Objective: Pull out every line in the items below that contains the string "screenshot", copying each one in full. Case matters when matching.

Raw records:

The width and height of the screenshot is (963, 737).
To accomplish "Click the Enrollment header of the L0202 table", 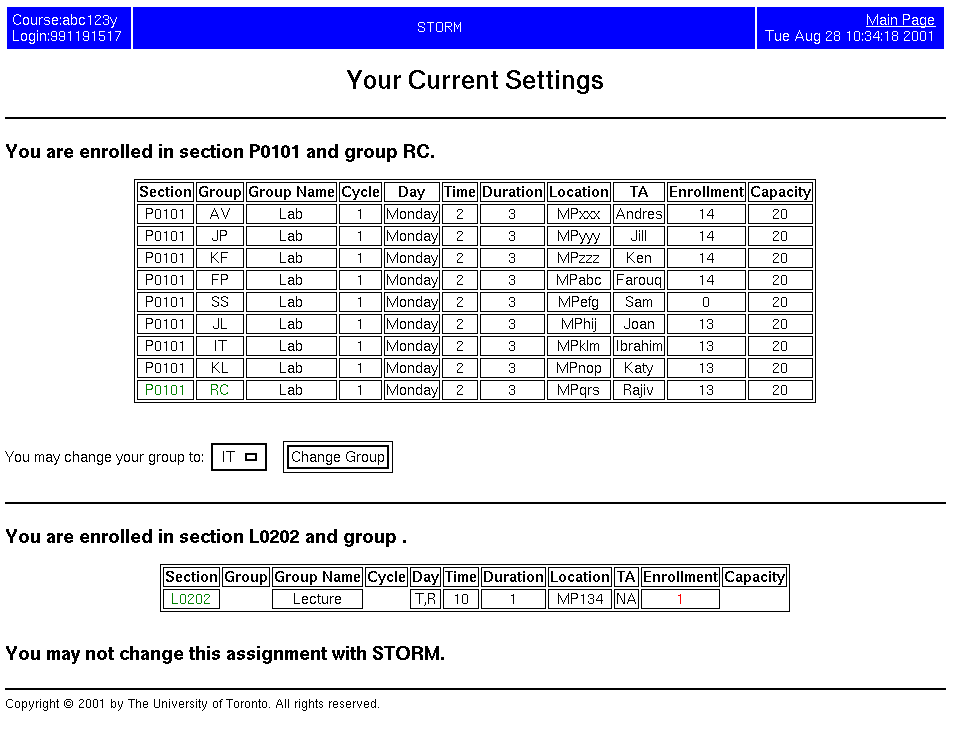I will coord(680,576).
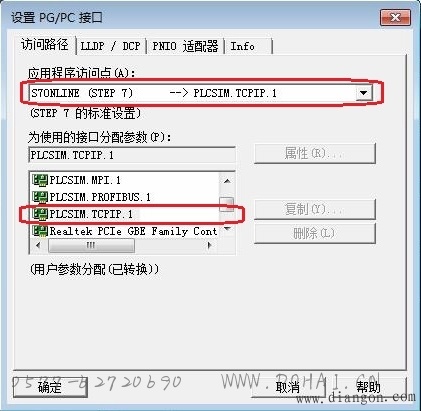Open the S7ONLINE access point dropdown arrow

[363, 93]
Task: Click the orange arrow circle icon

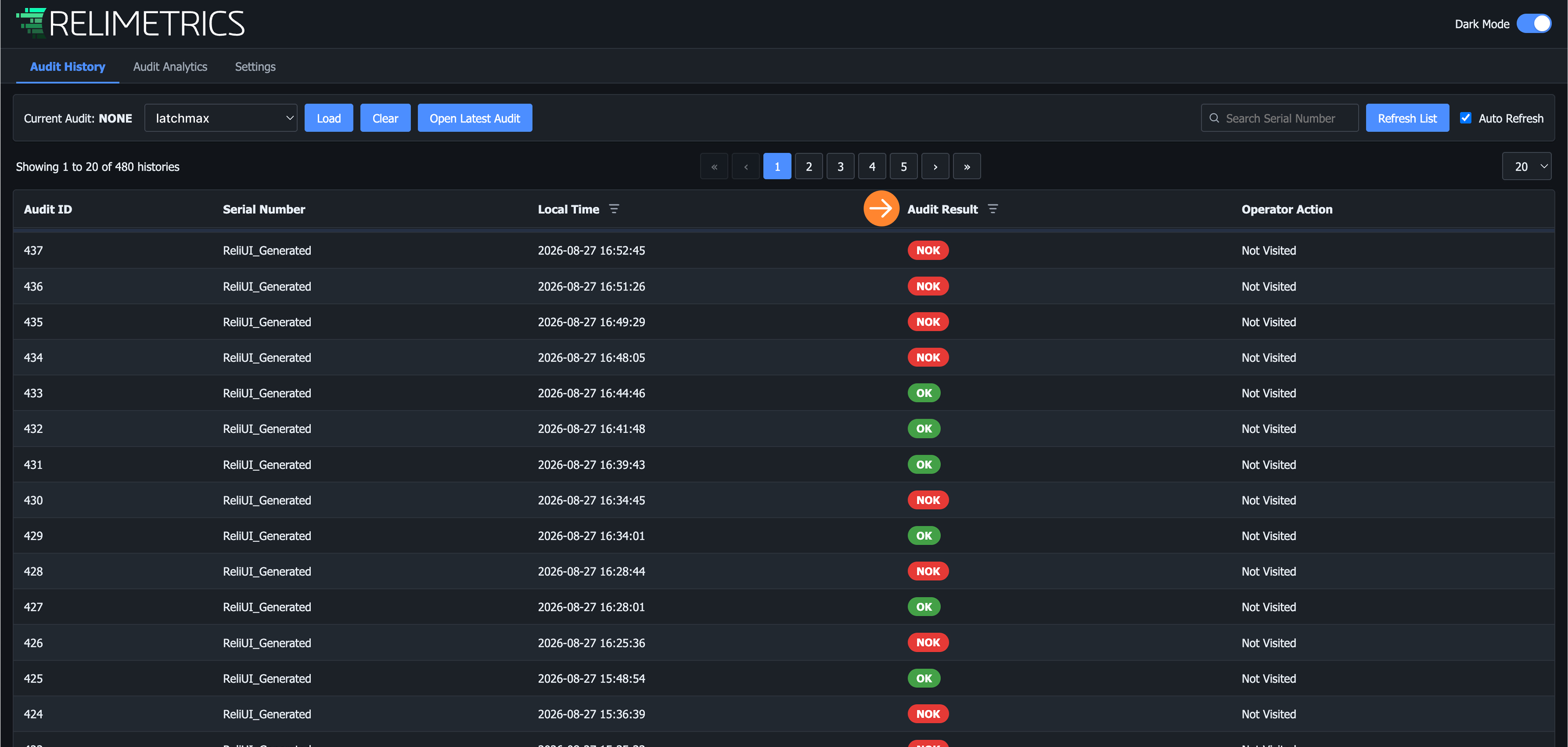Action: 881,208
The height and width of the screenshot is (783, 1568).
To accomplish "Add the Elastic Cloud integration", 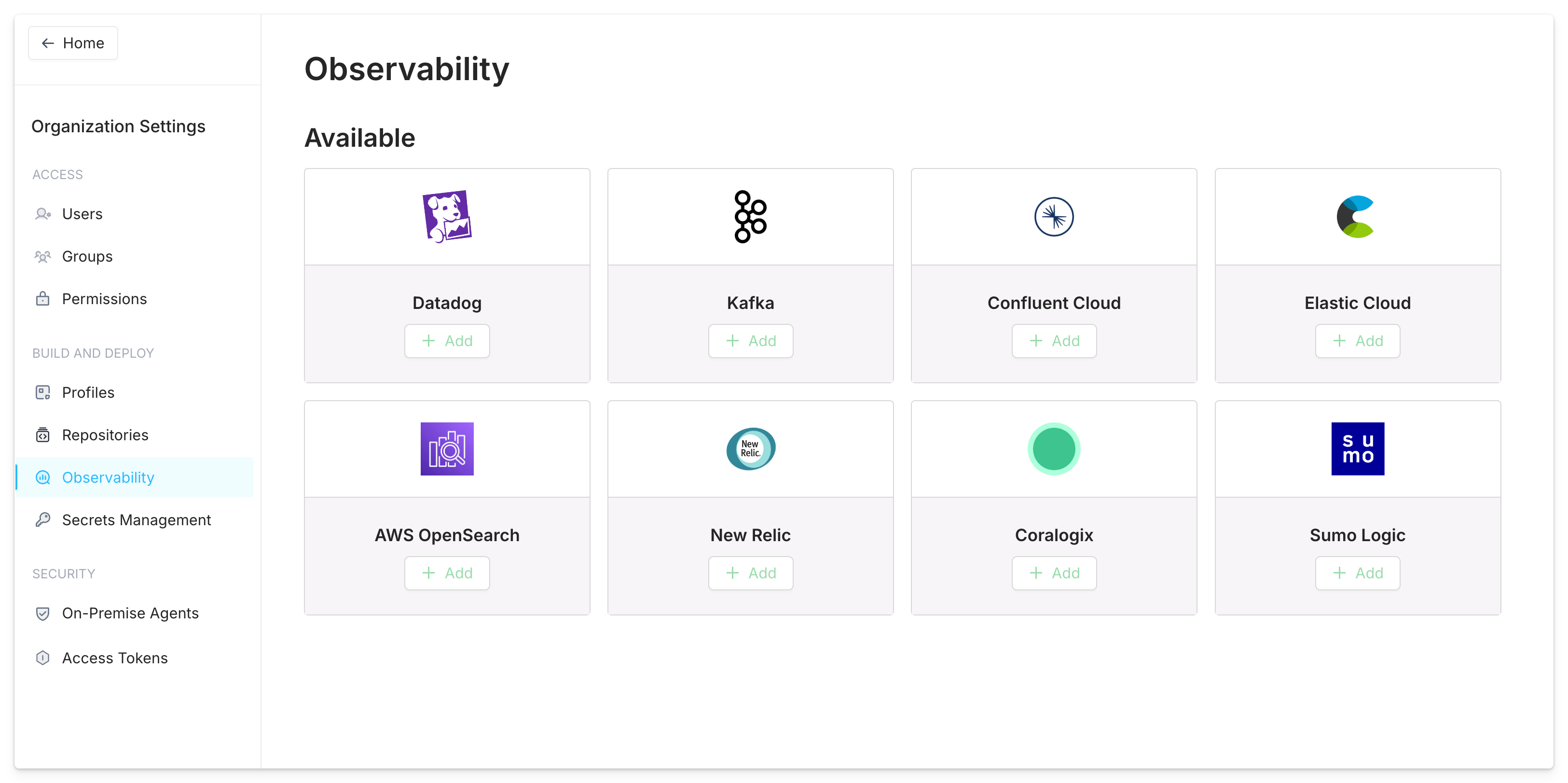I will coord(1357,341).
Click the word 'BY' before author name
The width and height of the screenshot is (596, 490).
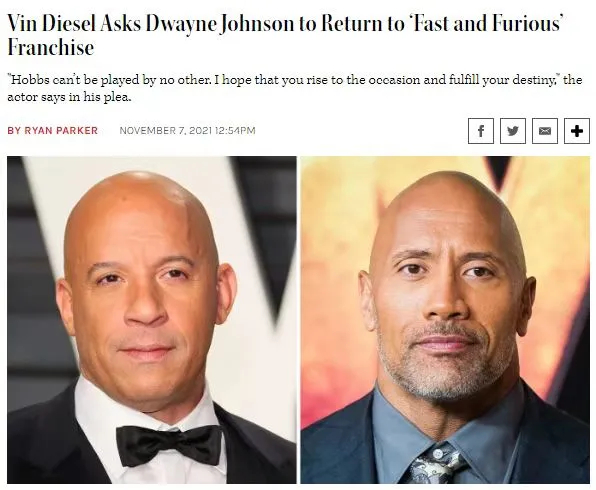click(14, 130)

Solution for this problem:
The width and height of the screenshot is (963, 737).
The height and width of the screenshot is (783, 1568).
The width and height of the screenshot is (596, 490).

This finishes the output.